Competing priorities are built into the tourism model: should the natural environment be protected and conserved? Or promoted and marketed? Both these things must be done if tourism is to be sustainable. How do we do two things at once?
It’s worth thinking over because the benefits are enormous. Tourism is the lever that might help us to both protect and cultivate our historic homes and charming villages, winding roads and spreading fields.
The people who come here are generally from the cities. Looking for what they think of as the rural remove.
The poet Andrew Marvell described as a “green shade” the sense of retreat people who lived in cities, even in the 17th century, imagined was to be had in the country. The phrase became shorthand, not for a rural idyll, but for the dream of one.
Such dreams are everywhere still. They are the bread and butter, or the wine and the cheese, if you will, of any self-respecting rural tourist zone. Visitors come here in search of a green shade. A temporary retreat from “real life.”
The idea is, in fact, the creation of the city. The city thinks it will find in the country everything it lacks – peace, simplicity, ease. The TRAE resort will sell those who live in the press of city traffic what those who live on County Road 7 already have: rural plenitude.
There’s just one problem. Selling that dream comes at the expense of those who already have it. There’s the rub. Tourism, like new development, keeps the County prospering, and yet threatens precisely that sense of place that makes it so desirable.
I don’t have all the answers. But I have a couple of thoughts, mostly gleaned from Marvell. His poem, “The Garden,” advances the claims of the country over the illusions of the city. It suggests urbanites waste their lives in envy and ambition. Yet it also suggests a “green shade” is equally illusory — temporary, solitary, somehow unpropitious: it “annihilates all that’s made/to a green thought in a green shade.”
The poem features a hapless person standing under apple trees, the weighty globes dropping about his head. It’s just a matter of time before one hits him. He mashes grapes against his lips. He stumbles over melons. He hugs the trees, saying they are better than people. “No white nor red was ever seen,” he says, “So am’rous as this lovely green.” He craves nature. He is ridiculous, a total outsider, with no idea how to behave.
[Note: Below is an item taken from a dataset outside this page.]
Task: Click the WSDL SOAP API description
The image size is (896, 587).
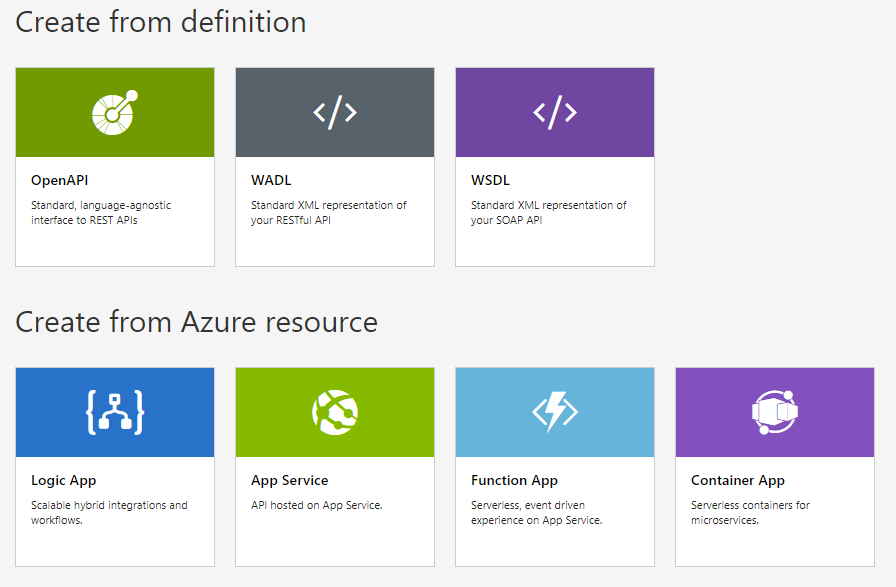Action: [x=549, y=213]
Tourism as we know it today is a complex global phenomenon invented by the internet. It simply was not possible to rent a house in a rural location willy nilly, as can be done today. Rural locations were all but inaccessible to outsiders, particularly in places like the County, which has very few hotels and where overnight stays were largely about camping. It is the internet that has created this mania for discovery, for experiences, for something, paradoxically, not the internet. Something real.
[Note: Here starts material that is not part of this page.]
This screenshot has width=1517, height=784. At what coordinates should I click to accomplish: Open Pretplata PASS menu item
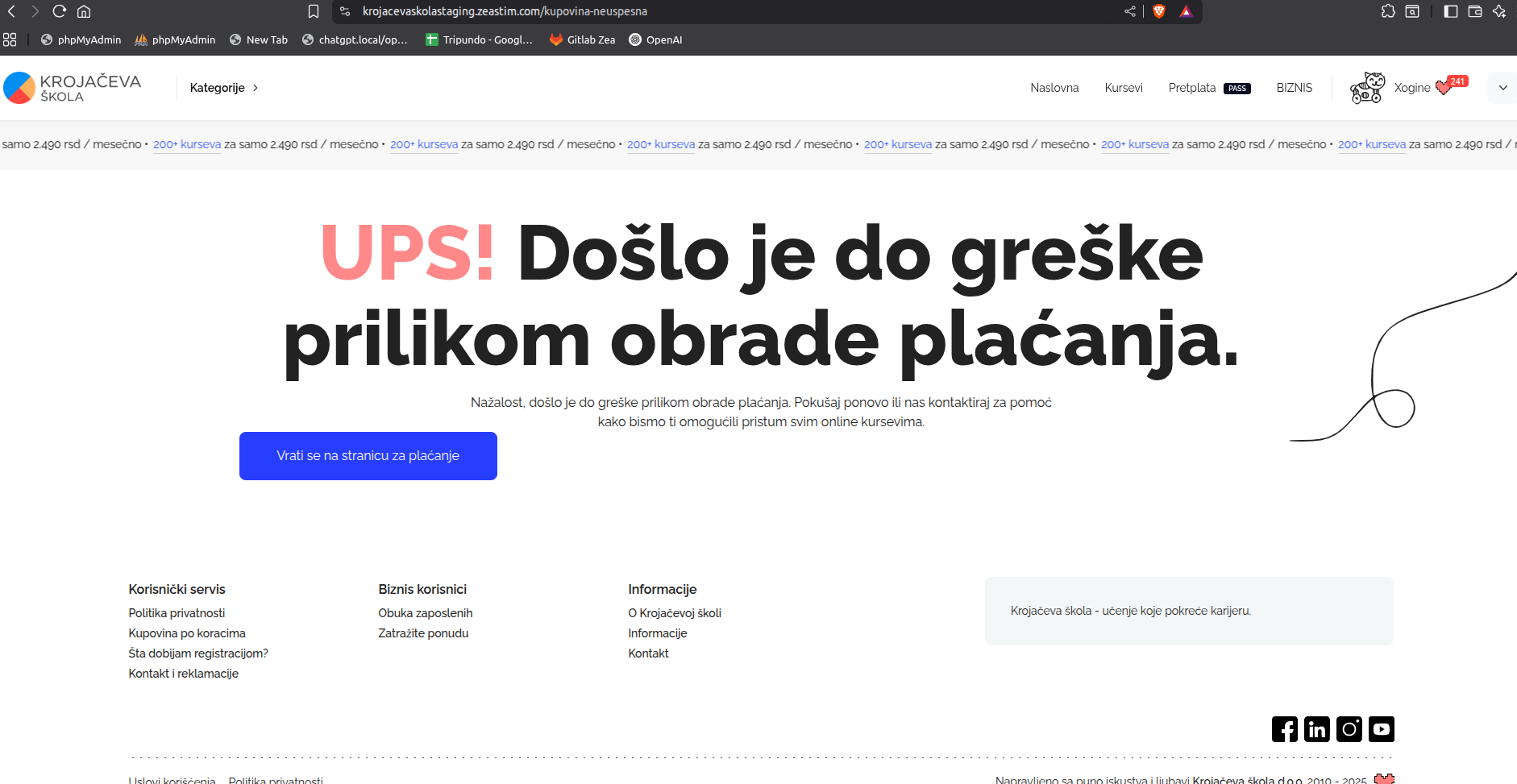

We now have a professional tourism management organization, Visit the County, to create a sustainable form of tourism. That means paying as careful attention to what is already here as it does to bringing the visitors. It is a balancing act.
Such careful cultivation must be top of mind for everyone who lives here. How to protect what makes us so special, allow it to grow without destroying it. That’s a tall order. Thinking over that shorelands designation might be a place to start.